Confidential Crown Prosecution Service (CPS) emails published by the Guardian’s Sunday sister paper, the Observer, reveal that British prosecutors warned their Swedish counterparts not to drop extradition proceedings against Julian Assange on trumped-up “sexual assault” allegations as early as 2013.
Ever since, the British government has continued its vendetta against the WikiLeaks founder even though Swedish prosecutors finally abandoned their investigation in May 2017 and sought to revoke the European Arrest Warrant against him.
The UK is determined to arrest Assange for breaching his bail conditions in 2012 and seeking refuge in the Ecuadorian embassy, where he remains confined, cut off from his family and friends and suffering from mounting health problems.
Last week a British court upheld prosecutors’ demands that Assange be arrested should he try to leave the embassy. Today it is expected to rule on an appeal by his lawyers that the government’s actions are “disproportionate” after so many years (absconding bail typically receives a fine or short jail term) and that the UN has declared Assange to be unlawfully and arbitrarily detained.
According to the emails, as soon as Assange took refuge in the embassy the CPS “advised” Swedish prosecutors not to interview him there. The unknown CPS lawyer, who was dealing with the Assange case and whose name is redacted, told his Swedish counterpart, Marianne Ny, “It is simply amazing how much work this case is generating. It sometimes seems like an industry. Please do not think this case is being dealt with as just another extradition.”

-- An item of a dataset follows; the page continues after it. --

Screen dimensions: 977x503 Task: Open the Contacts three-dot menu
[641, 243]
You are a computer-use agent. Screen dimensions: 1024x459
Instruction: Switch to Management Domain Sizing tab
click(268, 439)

Assange was quite prepared to be questioned about the allegations against him, but he was wary of returning to Sweden, fearing he would end up being extradited to the United States and tried for espionage and treason, crimes carrying a potential death penalty. It is clearer now why the Swedish prosecutors did not take up his offer of being interviewed in London or by a video link.
The emails then reveal that in August 2012 the CPS lawyer told Ny, “Don’t you dare get cold feet!!!” in relation to a newspaper article suggesting Sweden was about to drop the case.

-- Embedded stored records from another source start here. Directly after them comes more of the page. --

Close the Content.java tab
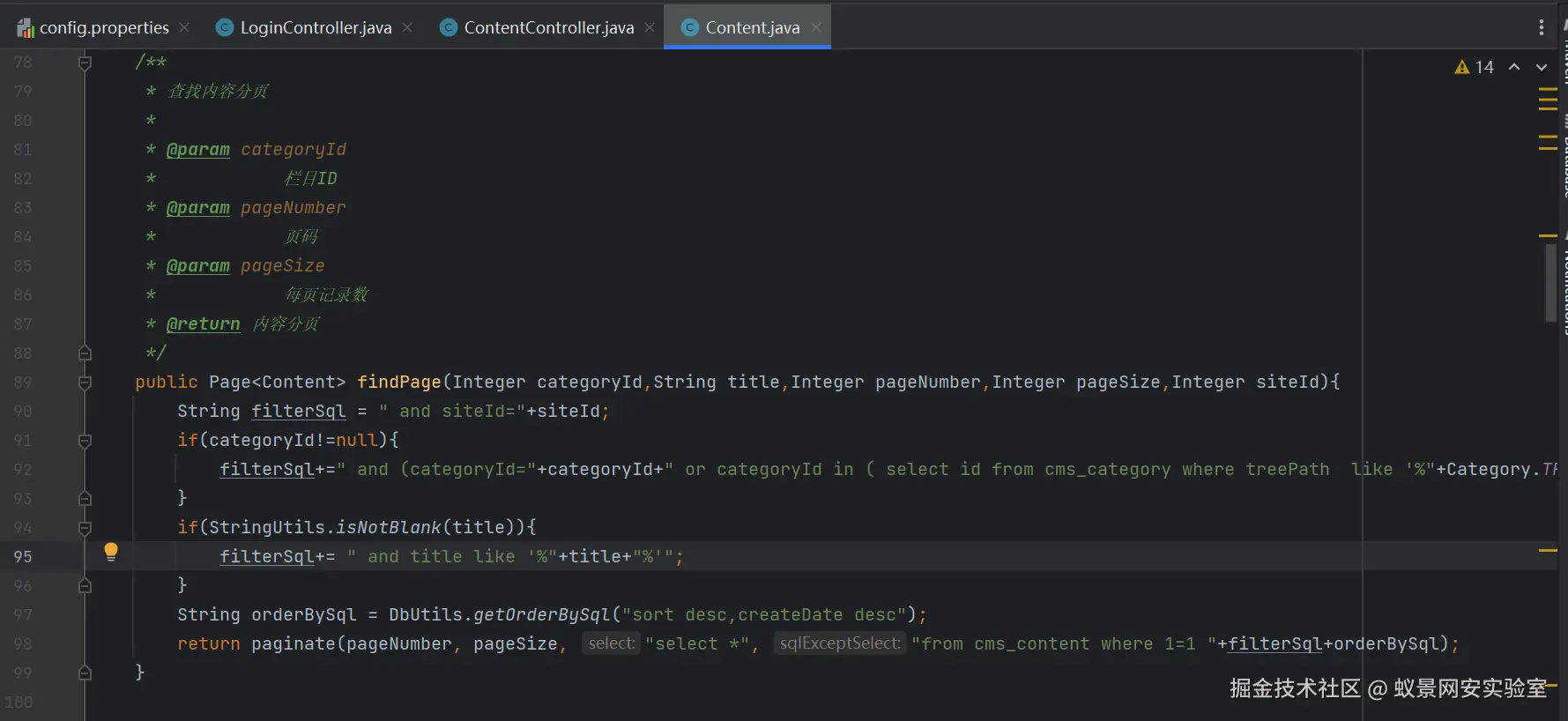Image resolution: width=1568 pixels, height=721 pixels. [x=816, y=27]
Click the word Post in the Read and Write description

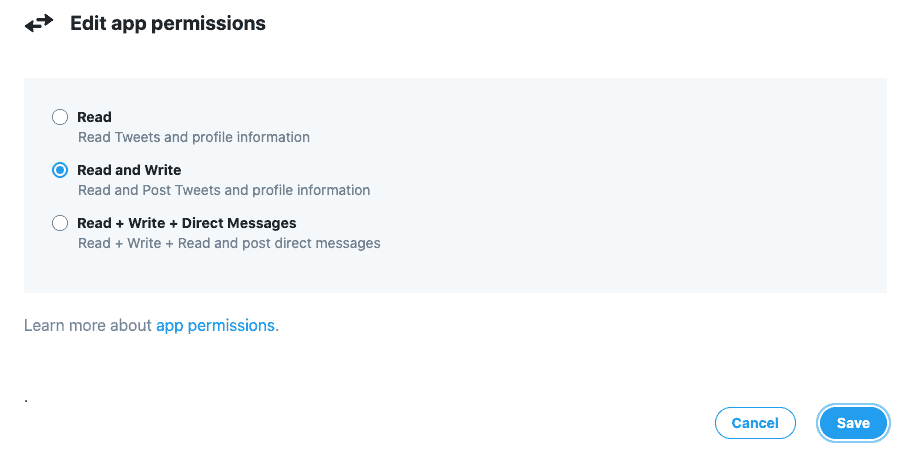157,190
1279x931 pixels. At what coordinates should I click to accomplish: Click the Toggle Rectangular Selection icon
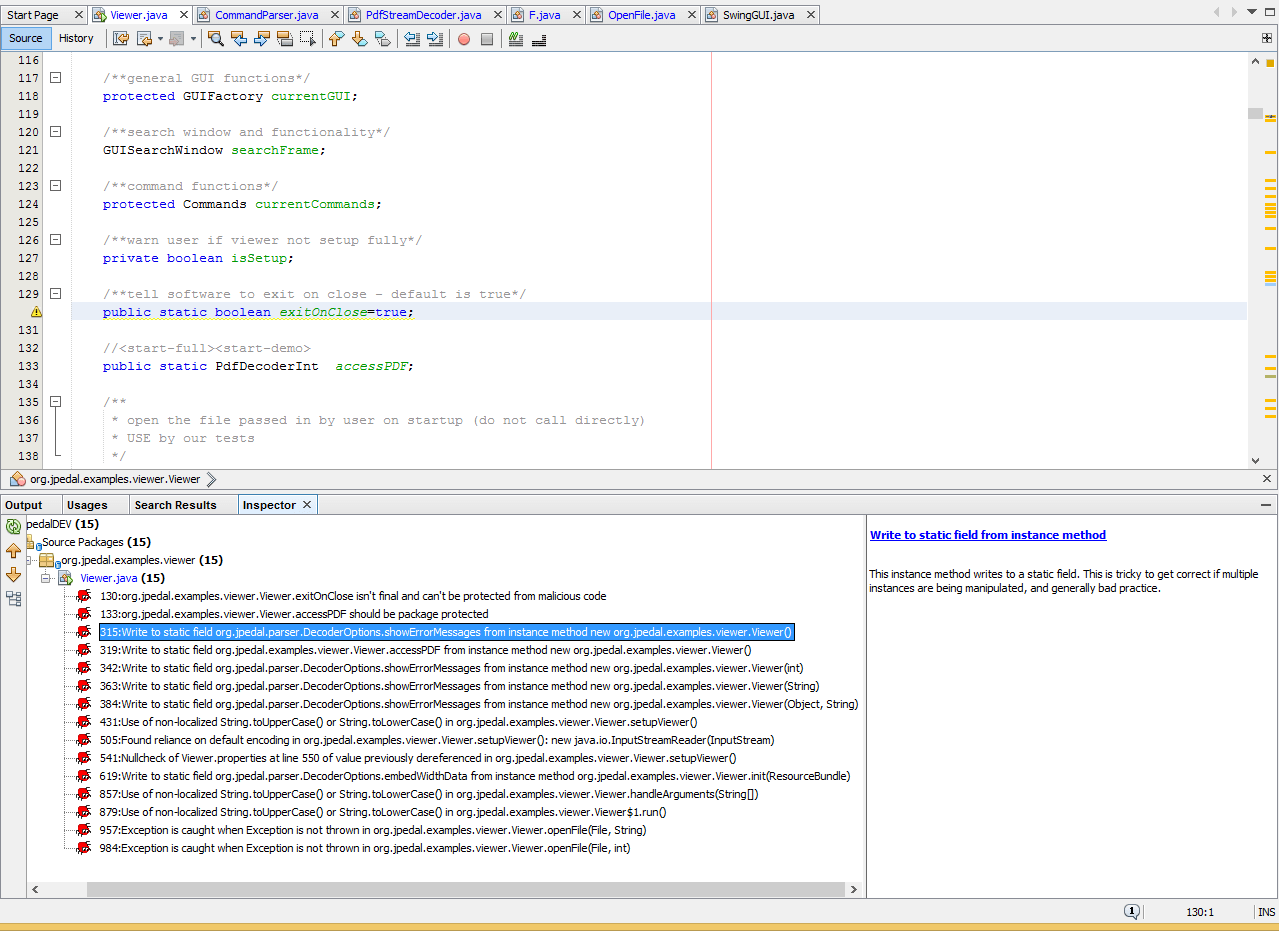click(309, 39)
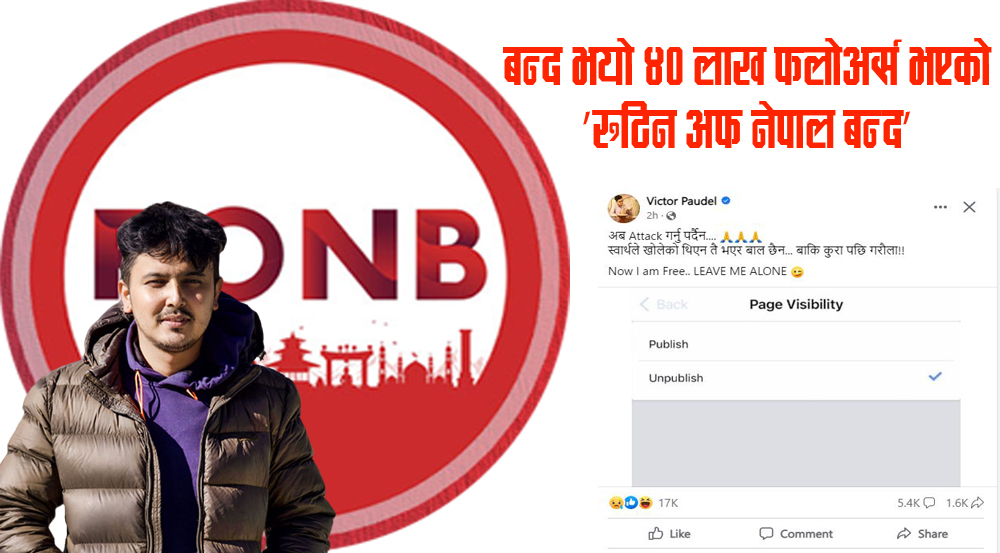Screen dimensions: 1000x553
Task: Open the 17K reactions list
Action: pyautogui.click(x=668, y=503)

In October 2013, Ny once more appeared to be considering dropping the case and emailed the CPS lawyer, “There is a demand in Swedish law for coercive measures to be proportionate.”
“The time passing, the costs and how severe the crime is to be taken into account together with the intrusion or detriment to the suspect. Against this background, we have found us to be obliged to lift the detention order ... and to withdraw the European arrest warrant. If so this should be done in a couple of weeks. This would affect not only us but you too in a significant way,” Ny concluded.

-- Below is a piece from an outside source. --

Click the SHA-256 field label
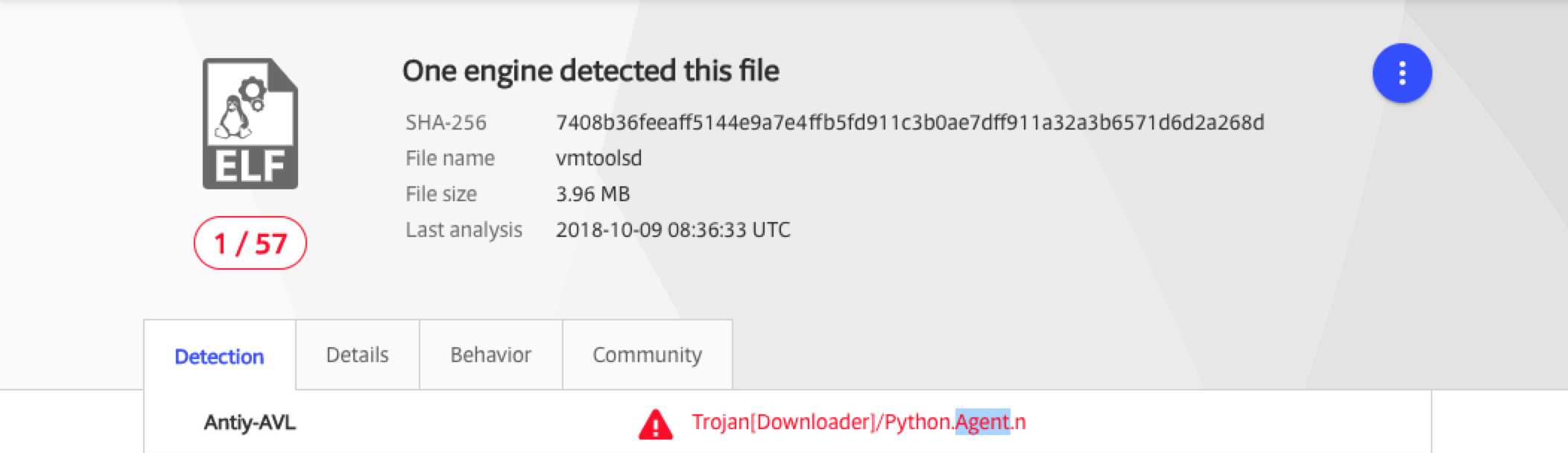Screen dimensions: 1568x453 pyautogui.click(x=446, y=122)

The CPS lawyer replied in December 2013, “I do not consider costs are a relevant factor in this matter”—a reference to the Metropolitan Police revealing they had spent over three million pounds by that point on its operation around the Ecuadorian embassy.
“All we can do is wait and see [and perhaps be eternally grateful that neither of us have to share a room in the embassy with him over Christmas!]”
The emails are a devastating indictment of the British government, which has played a critical role in the US “dirty tricks” operation aimed at silencing WikiLeaks and exacting revenge on Assange for having exposed US war crimes in Iraq and Afghanistan and its diplomatic intrigues and crimes around the world.
They also stand as an indictment of the Guardian’s own role as cheerleader for the conspiracy undertaken by the US, British and Swedish governments against Assange.
At first it selectively published and edited cables released by WikiLeaks that exposed US war crimes and conspiracies, but it quickly turned on Assange, leading attempts to discredit him and demanding his return to Sweden.
Britain’s pseudo-left groups fell into line, echoing the propaganda of the liberal media that the allegations of sexual assault have nothing to do with the campaign to silence Assange and destroy WikiLeaks. For more than a year, the Socialist Workers Party and the Socialist Party refused to defend Assange, finally and briefly breaking their silence to argue that he “must face rape charges,” or that the accusations against him “should be properly investigated.” Neither party has printed more than a passing reference to Assange since 2012.
The publication of the Observer story has all the elements of a damage limitation exercise on the eve of today’s court case. The emails quoted were released on the CPS website (see here and here) in August 2017 as a result of a freedom of information request by the Italian journalist Stefania Maurizi, who had asked for the full correspondence between the CPS and the Swedish Prosecution Authority, Ecuador, the US Department of Justice and US State Department.
The CPS only released the correspondence with Sweden saying, “On balance, the CPS considered that the public interest factors were in favour of maintaining the exemptions.” The publication of other emails it insisted would have “a definite and deep chilling effect” on relations with “Requesting States,” that is the US, and “would inhibit the ability of the CPS to conduct extradition proceedings.”
Not only did the CPS refuse to release correspondence with the US administration, but it was also revealed in a court case brought by Maurizi in November 2017 that the CPS had destroyed key emails after the CPS lawyer retired in 2014.
To date it is clear only a small fraction of the Assange case file, which the CPS has admitted comprises “mainly 55 lever-arch files, one A4 file and a selection of other paper files,” has been published.